▸ **Stated problem**
In the listing below, reproduce the lines from the one containing "Conference League (429, 817)" through the one containing "Cariere (378, 2516)", including both of those lines.

[Dataset excerpt]

** Begin **

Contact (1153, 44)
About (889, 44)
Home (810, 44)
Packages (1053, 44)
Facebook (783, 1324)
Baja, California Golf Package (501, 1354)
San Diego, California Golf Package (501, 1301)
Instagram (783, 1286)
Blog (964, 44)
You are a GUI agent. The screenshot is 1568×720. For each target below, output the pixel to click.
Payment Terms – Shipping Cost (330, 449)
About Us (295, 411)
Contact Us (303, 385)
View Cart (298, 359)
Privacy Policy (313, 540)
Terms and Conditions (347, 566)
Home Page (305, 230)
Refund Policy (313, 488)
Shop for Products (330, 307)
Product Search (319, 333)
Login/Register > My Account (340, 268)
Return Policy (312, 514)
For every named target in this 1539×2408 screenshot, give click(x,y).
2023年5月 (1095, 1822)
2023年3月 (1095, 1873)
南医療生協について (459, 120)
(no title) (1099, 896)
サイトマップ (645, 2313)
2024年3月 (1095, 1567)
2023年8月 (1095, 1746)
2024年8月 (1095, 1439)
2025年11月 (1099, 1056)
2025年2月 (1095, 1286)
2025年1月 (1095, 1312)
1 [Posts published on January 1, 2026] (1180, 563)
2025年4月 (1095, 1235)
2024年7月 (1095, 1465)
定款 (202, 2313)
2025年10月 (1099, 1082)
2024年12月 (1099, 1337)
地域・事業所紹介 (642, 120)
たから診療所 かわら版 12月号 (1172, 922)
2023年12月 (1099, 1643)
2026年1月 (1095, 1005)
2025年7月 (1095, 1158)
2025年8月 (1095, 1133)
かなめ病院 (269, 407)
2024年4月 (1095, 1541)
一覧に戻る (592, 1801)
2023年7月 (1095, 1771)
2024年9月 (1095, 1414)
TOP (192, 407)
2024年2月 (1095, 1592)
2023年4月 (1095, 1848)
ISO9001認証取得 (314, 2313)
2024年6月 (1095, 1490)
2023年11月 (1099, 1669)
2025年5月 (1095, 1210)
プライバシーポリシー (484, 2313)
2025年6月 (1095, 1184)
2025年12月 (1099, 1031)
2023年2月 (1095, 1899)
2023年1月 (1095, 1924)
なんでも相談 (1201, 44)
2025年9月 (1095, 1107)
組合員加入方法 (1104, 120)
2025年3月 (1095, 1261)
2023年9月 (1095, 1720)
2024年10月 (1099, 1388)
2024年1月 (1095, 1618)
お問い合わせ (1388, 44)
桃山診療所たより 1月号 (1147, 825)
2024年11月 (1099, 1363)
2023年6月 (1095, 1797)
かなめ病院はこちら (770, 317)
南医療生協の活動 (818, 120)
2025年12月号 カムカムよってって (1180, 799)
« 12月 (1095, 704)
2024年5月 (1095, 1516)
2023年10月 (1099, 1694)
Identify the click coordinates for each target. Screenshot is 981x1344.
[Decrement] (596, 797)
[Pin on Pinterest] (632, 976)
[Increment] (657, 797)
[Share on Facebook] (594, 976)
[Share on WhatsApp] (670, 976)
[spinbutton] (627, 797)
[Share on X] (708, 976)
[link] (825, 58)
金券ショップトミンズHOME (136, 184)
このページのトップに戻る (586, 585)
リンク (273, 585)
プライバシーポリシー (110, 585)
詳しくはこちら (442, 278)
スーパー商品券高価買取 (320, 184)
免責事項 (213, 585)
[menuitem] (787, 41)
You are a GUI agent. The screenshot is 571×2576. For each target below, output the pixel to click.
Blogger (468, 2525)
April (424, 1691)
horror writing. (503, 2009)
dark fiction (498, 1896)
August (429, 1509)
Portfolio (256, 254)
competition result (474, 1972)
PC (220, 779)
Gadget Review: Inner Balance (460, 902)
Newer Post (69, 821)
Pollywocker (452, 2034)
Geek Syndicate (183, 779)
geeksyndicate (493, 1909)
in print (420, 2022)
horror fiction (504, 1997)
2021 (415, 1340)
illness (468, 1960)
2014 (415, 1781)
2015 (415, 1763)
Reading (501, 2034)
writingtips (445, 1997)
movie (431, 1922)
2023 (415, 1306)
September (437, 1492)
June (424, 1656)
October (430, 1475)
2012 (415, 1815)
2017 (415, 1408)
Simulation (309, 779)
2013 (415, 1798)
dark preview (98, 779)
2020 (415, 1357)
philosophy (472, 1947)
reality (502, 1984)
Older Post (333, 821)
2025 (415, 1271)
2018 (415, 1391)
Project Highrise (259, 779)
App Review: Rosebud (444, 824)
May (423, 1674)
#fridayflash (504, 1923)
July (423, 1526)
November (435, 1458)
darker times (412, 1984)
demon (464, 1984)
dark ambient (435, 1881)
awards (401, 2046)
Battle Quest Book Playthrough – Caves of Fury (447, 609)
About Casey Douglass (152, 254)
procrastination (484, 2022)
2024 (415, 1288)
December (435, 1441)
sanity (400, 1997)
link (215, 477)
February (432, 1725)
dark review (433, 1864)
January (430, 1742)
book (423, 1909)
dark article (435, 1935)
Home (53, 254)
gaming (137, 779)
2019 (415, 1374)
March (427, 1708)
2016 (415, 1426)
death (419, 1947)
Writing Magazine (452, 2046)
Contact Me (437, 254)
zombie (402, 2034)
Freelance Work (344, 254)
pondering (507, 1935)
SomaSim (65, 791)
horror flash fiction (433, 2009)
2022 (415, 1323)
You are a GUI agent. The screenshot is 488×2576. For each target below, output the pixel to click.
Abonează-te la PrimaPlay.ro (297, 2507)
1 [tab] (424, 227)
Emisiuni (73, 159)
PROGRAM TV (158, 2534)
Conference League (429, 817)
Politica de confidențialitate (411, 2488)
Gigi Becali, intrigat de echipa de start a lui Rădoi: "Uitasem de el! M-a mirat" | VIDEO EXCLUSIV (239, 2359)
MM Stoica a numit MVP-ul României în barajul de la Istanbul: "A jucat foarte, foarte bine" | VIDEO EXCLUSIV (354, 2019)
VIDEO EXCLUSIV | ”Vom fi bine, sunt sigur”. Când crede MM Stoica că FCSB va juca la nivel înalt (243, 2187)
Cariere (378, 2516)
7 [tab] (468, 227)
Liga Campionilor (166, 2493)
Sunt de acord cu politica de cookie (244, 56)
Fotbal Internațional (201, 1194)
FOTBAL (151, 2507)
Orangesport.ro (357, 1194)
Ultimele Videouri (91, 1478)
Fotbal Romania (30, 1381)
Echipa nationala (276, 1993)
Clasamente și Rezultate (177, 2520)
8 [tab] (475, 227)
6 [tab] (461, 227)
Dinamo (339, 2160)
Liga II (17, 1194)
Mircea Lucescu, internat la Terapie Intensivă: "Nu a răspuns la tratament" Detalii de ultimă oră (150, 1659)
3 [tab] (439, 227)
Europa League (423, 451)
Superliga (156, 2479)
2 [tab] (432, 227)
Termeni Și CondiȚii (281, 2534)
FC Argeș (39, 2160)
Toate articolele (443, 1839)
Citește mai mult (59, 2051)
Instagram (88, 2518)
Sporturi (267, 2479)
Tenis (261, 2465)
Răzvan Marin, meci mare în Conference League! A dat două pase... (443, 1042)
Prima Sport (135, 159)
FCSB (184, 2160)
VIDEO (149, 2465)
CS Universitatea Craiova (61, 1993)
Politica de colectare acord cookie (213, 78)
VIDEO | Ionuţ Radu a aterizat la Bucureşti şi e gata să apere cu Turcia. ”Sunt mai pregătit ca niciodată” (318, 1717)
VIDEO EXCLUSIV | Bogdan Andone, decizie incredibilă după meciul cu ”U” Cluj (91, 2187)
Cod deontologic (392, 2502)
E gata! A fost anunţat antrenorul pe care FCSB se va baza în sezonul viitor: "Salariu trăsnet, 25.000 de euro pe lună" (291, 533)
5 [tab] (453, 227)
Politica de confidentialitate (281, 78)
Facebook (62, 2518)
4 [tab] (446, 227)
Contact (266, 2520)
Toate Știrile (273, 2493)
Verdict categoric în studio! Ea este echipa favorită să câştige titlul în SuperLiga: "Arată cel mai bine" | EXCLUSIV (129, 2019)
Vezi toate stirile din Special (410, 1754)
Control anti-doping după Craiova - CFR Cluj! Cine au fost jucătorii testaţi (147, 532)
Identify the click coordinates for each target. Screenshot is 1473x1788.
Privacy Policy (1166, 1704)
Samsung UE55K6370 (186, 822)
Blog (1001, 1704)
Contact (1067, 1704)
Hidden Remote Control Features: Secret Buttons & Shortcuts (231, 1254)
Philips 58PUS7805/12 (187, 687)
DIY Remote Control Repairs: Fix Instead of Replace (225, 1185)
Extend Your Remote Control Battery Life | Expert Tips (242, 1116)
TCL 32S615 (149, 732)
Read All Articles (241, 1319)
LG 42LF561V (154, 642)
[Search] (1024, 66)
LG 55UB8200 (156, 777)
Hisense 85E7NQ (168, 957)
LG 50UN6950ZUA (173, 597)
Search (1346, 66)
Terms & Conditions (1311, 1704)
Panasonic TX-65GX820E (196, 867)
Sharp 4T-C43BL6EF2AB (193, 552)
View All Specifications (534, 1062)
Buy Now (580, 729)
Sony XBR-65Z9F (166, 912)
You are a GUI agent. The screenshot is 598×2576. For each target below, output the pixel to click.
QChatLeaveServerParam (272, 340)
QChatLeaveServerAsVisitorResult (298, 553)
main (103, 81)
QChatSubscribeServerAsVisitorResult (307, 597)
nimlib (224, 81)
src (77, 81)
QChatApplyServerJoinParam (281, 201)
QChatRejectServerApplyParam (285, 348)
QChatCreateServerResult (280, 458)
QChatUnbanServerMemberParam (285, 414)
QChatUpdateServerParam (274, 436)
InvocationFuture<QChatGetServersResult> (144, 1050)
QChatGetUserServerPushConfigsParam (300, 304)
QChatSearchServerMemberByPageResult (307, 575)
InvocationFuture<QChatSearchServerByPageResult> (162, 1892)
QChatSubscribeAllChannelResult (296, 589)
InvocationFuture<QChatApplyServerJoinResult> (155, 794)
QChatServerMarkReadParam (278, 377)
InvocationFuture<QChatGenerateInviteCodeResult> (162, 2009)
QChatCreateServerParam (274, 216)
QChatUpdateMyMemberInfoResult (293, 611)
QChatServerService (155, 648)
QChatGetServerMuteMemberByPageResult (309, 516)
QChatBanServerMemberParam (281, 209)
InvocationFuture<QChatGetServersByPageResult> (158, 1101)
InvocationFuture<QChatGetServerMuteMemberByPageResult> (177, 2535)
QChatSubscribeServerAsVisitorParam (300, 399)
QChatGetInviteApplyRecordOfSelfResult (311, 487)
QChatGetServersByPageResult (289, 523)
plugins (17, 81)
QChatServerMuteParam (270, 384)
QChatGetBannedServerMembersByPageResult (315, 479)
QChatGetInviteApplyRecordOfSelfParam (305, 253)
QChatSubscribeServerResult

** End **

▸ **Result of this task**
Conference League (429, 817)
Politica de confidențialitate (411, 2488)
Gigi Becali, intrigat de echipa de start a lui Rădoi: "Uitasem de el! M-a mirat" | VIDEO EXCLUSIV (239, 2359)
MM Stoica a numit MVP-ul României în barajul de la Istanbul: "A jucat foarte, foarte bine" | VIDEO EXCLUSIV (354, 2019)
VIDEO EXCLUSIV | ”Vom fi bine, sunt sigur”. Când crede MM Stoica că FCSB va juca la nivel înalt (243, 2187)
Cariere (378, 2516)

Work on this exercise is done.